__Exercise directions__.
The answer should be one number only, namely how many lines of the records hold the word "Given".
══ Data for the task ══
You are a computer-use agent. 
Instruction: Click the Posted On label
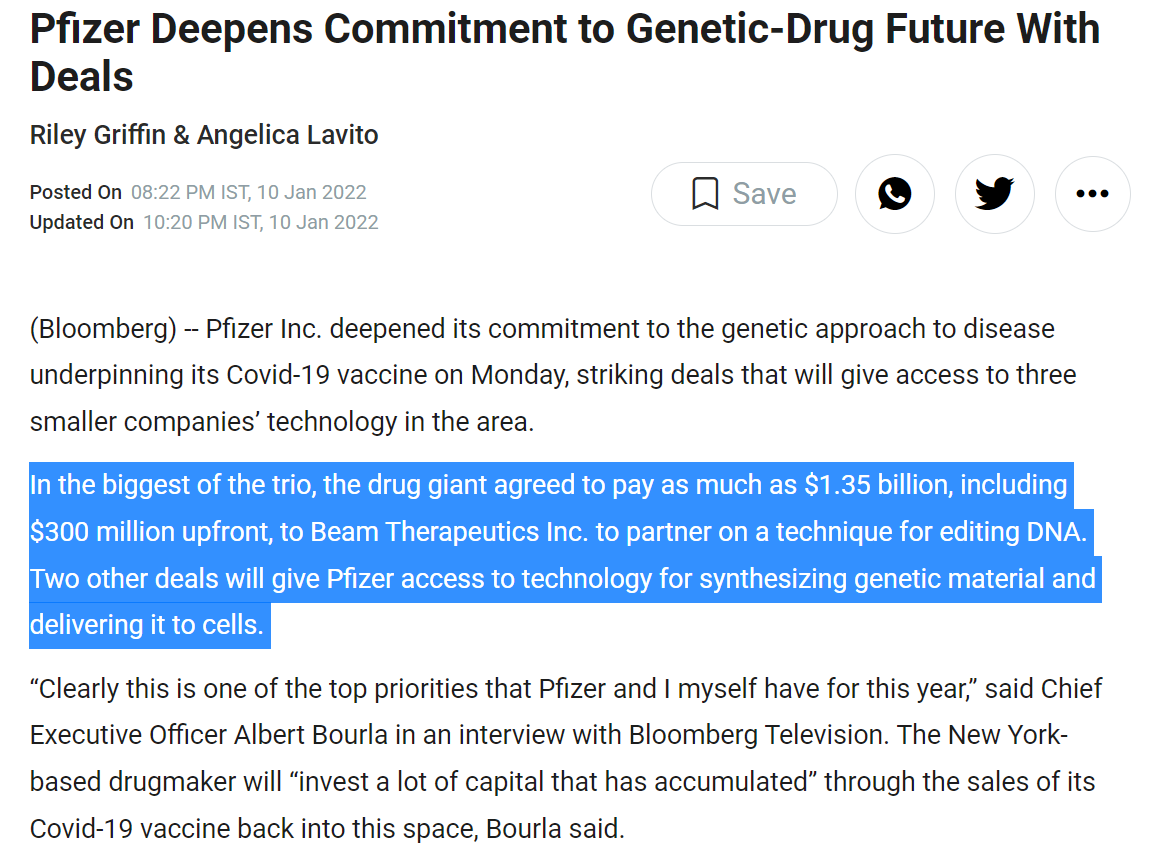click(x=76, y=192)
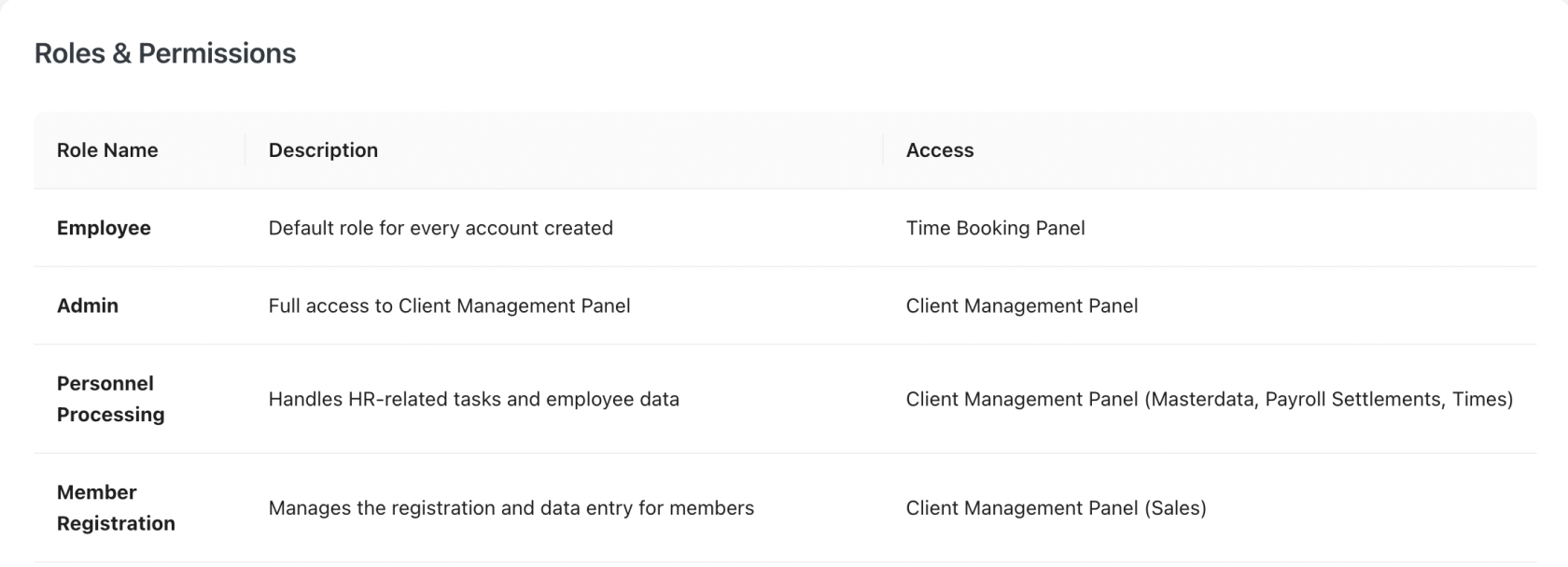Click the Admin row's Client Management Panel access
Viewport: 1568px width, 567px height.
(1021, 305)
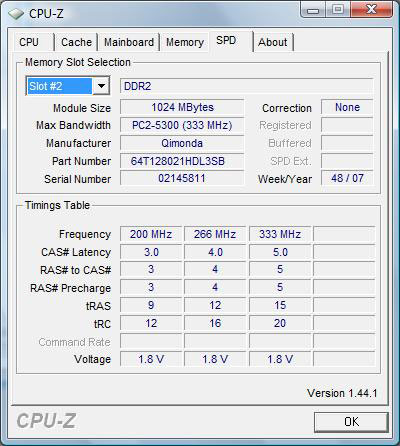
Task: Click the Qimonda manufacturer field
Action: tap(182, 143)
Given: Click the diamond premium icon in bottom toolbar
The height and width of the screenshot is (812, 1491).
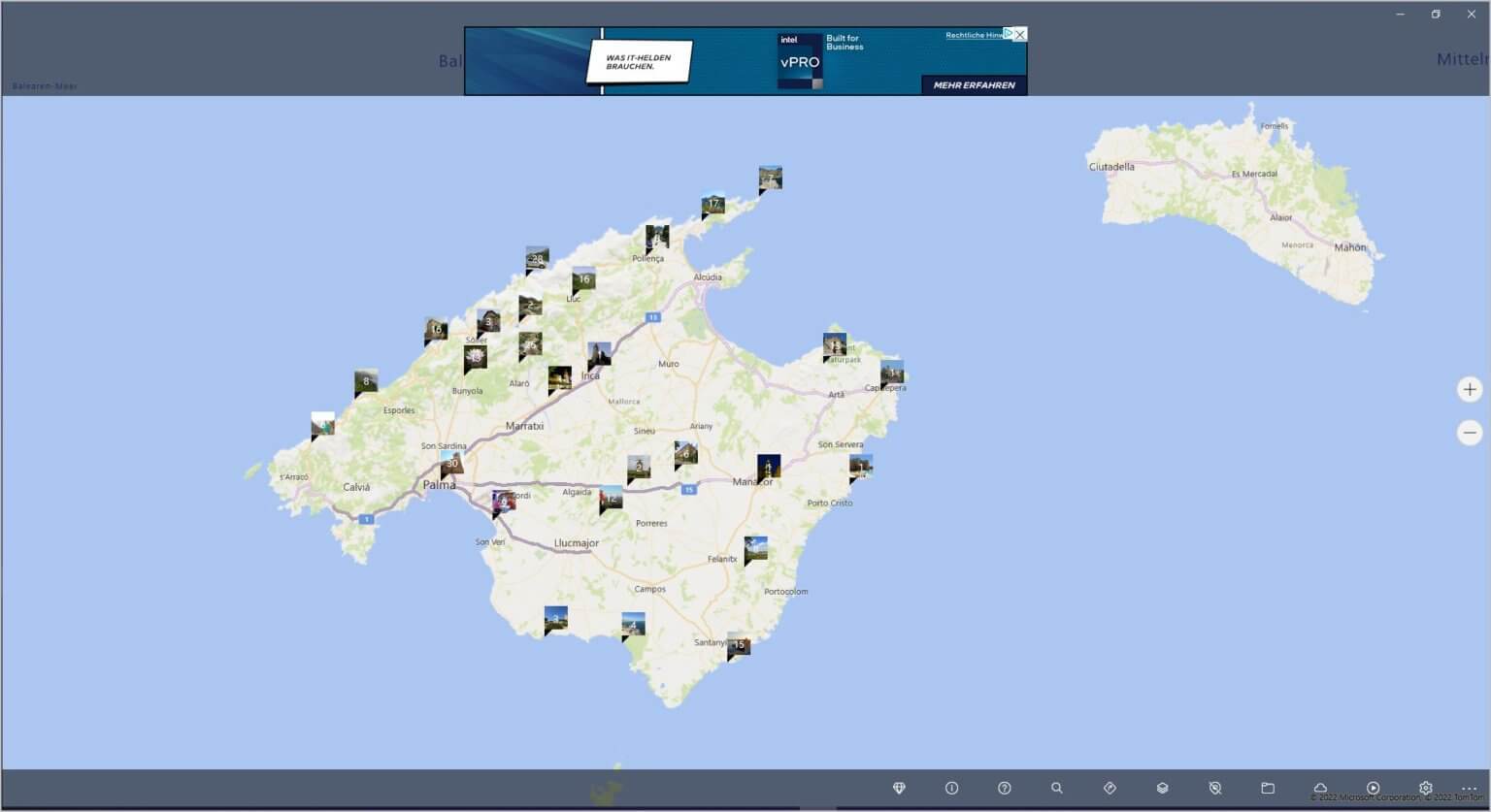Looking at the screenshot, I should pos(899,788).
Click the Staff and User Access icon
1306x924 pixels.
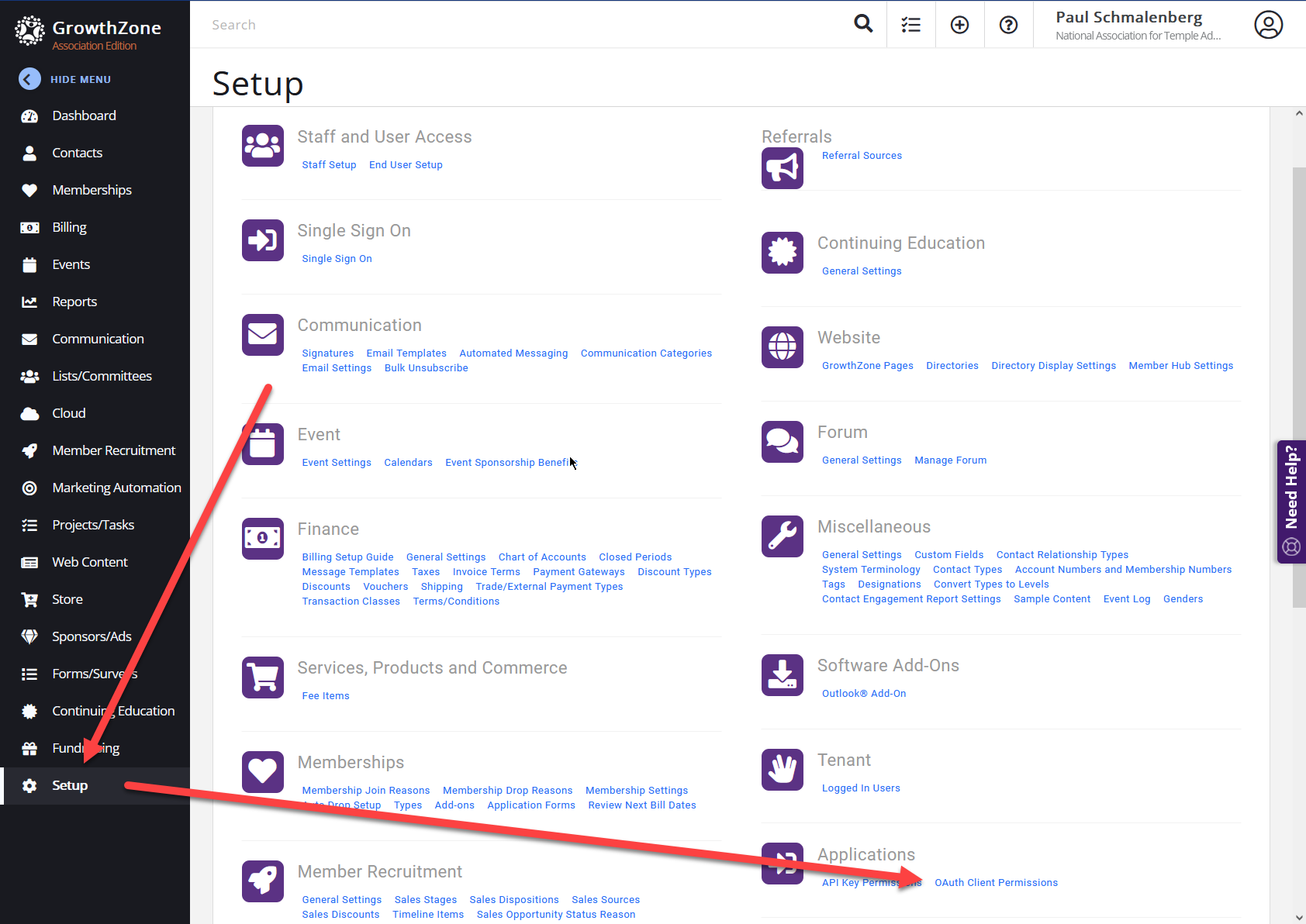point(262,146)
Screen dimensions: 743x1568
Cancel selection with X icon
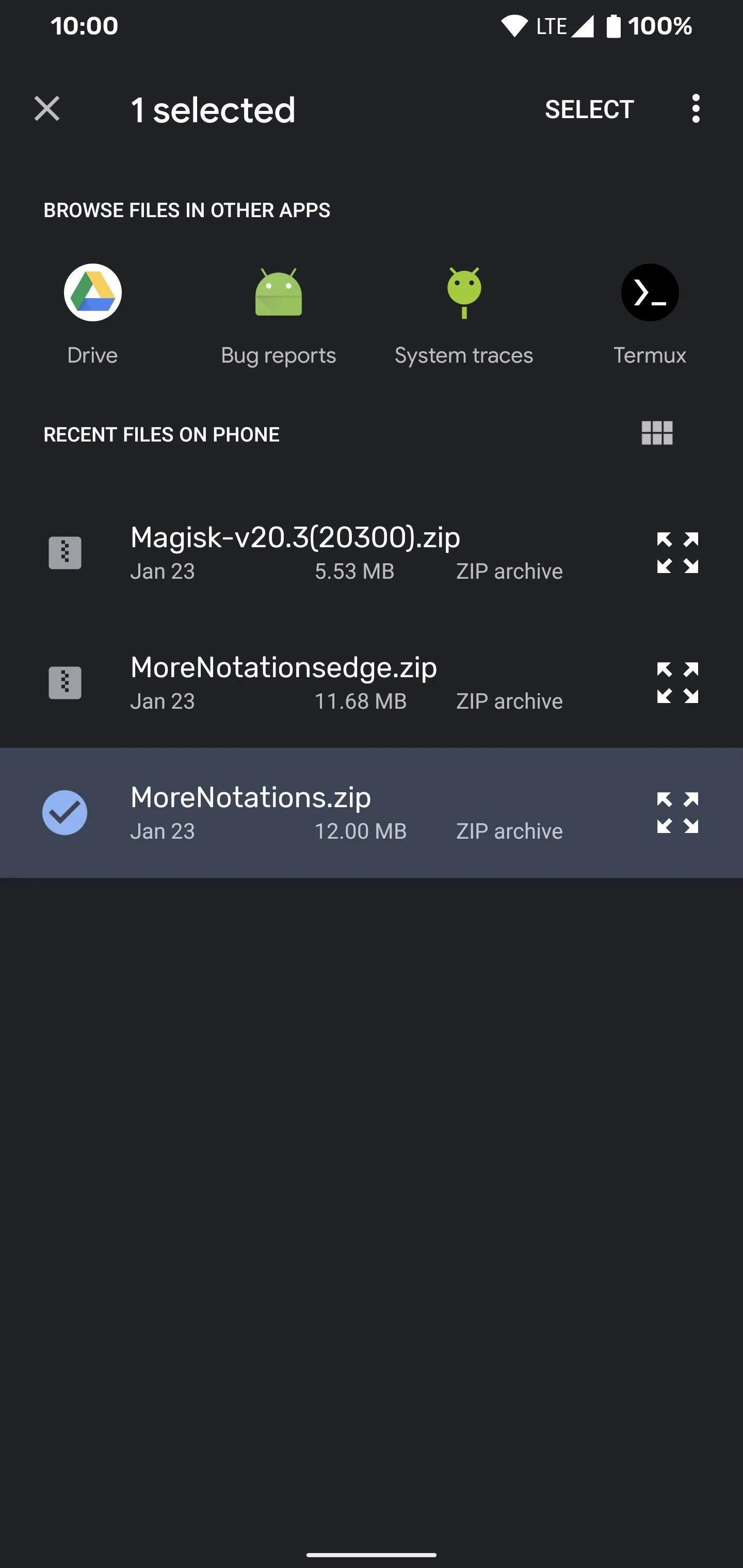point(47,109)
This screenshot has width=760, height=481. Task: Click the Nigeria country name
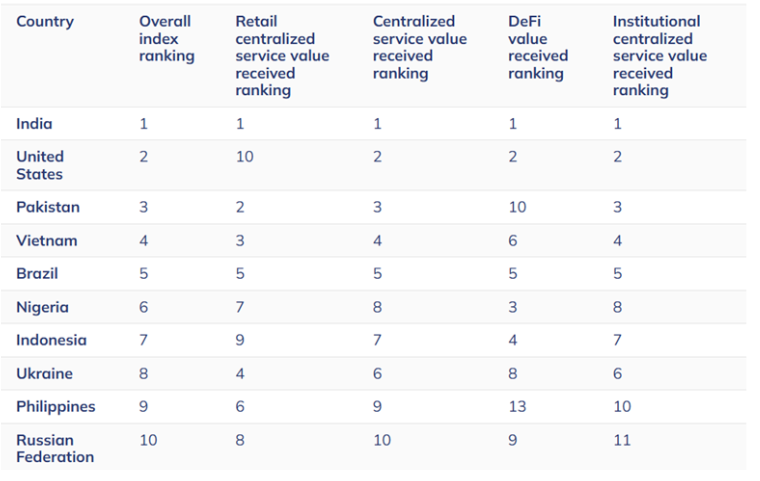coord(42,307)
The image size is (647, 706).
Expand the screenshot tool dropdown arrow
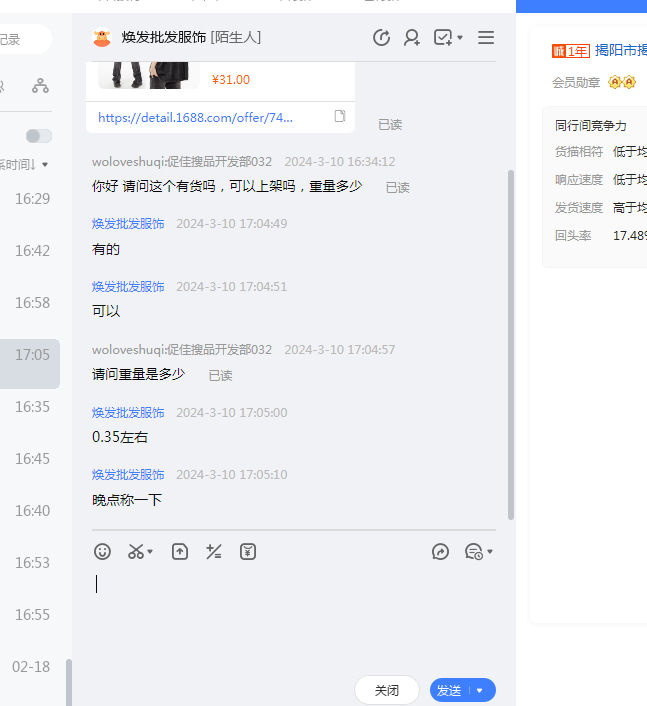pyautogui.click(x=151, y=552)
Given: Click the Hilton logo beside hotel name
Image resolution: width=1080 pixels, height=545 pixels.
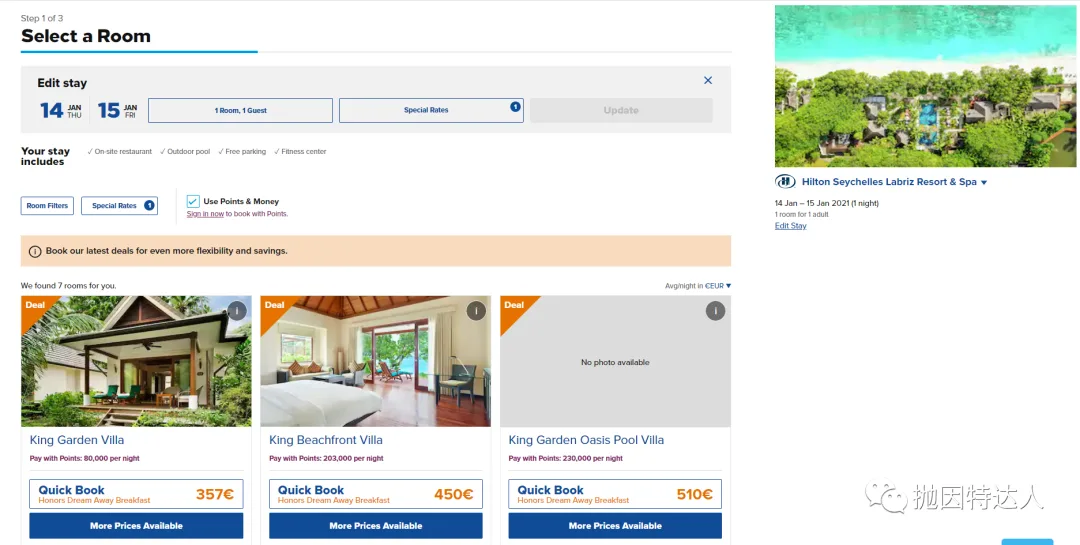Looking at the screenshot, I should tap(785, 182).
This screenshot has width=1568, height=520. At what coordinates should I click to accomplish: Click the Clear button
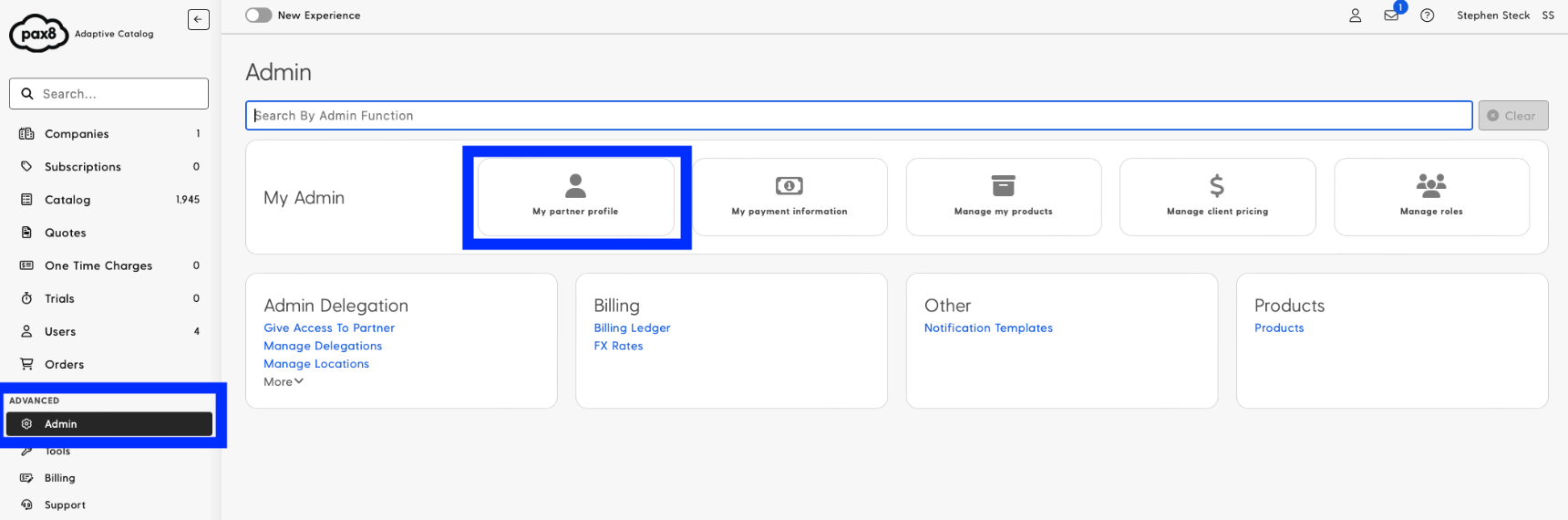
═══
__Answer box__.
2